Sch. Emma J. Gott , belonging in Lubec, Me., was accidentally blown up by an explosion of gasoline in Salem Harbor Saturday morning. The schooner had a cargo of dynamite and gasoline, and was bound from New York to Boston, putting into Salem to land a small portion of the cargo. One of the Gasoline tanks leaked slightly, and when the cook lighted his fire, the gas had accumulated in such a quantity as to cause an explosion.

The crew consisted of Herbert Hunt, Mate Thomas McFadden, Cook Eleazer Tinker, and the captain's little 9-year-old son, Morris Hunt, was a passenger. Tinker was badly burned by the explosion, and was taken to the Salem hospital, but the others on board were uninjured.

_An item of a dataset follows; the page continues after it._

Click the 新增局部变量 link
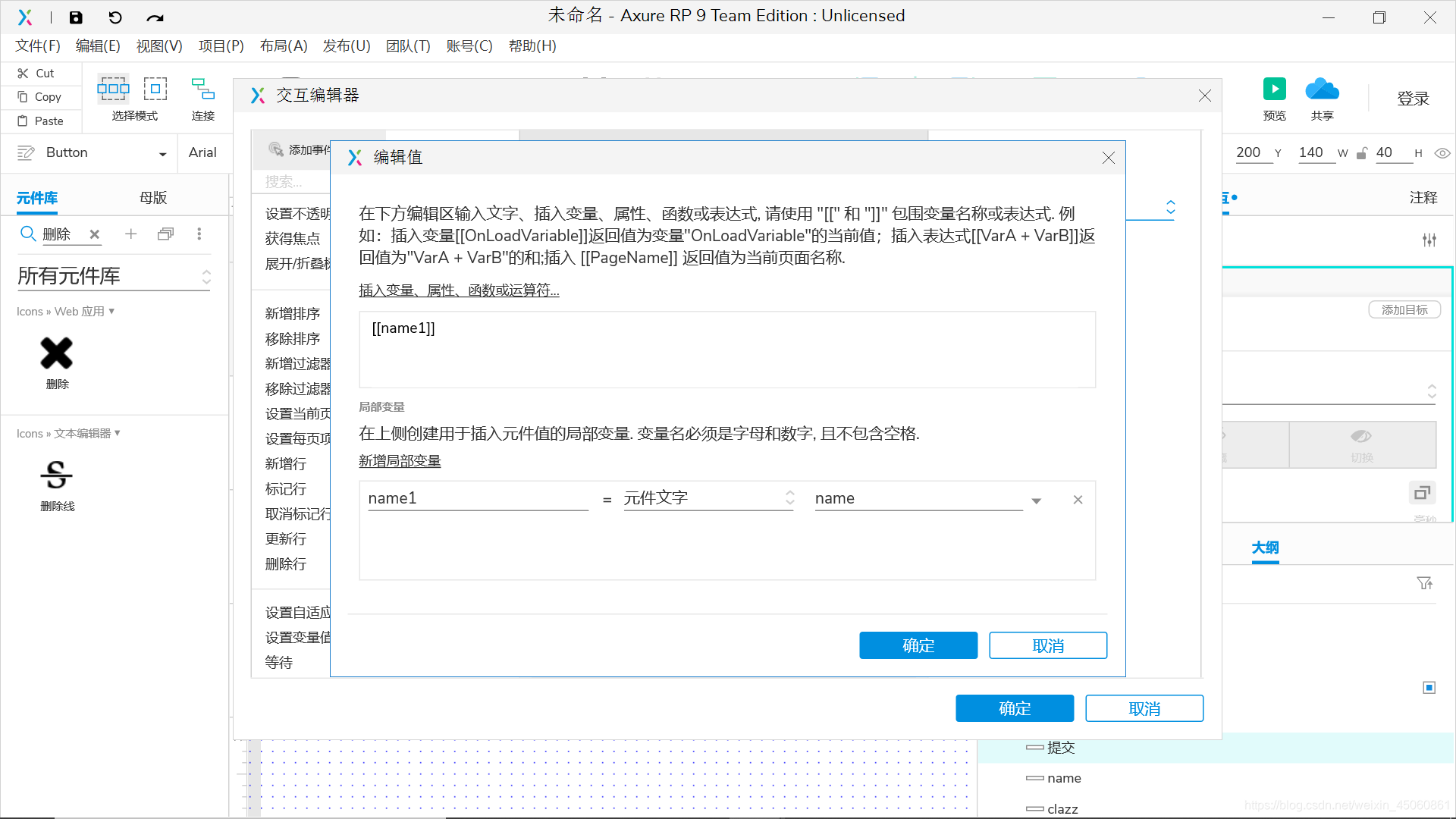pos(400,461)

Naturally with a cargo of gasoline and dynamite, the accident might, and in all probability ought to have been a worse one. The uncertain quality of dynamite was never better shown than in this that 300 cases of the explosive went through such an explosion without being set off by the shock. The gasoline was on the lower tier, and on top of the casks were the boxes of dynamite, packed in solsily. Had the dynamite gone off, it would have simply been annihilation for the vessel and crew and probably the dozen sail of vessels in the harbor would have been wrecked as well. Why the dynamite did not explode is one of the things no one can find out.

After the explosion the vessel was towed on the flats and beached, so that the damage of the vessel could be ascertained.
The Emma J. Gott was formerly a Gloucester fishing vessel, being built in this city in 1856.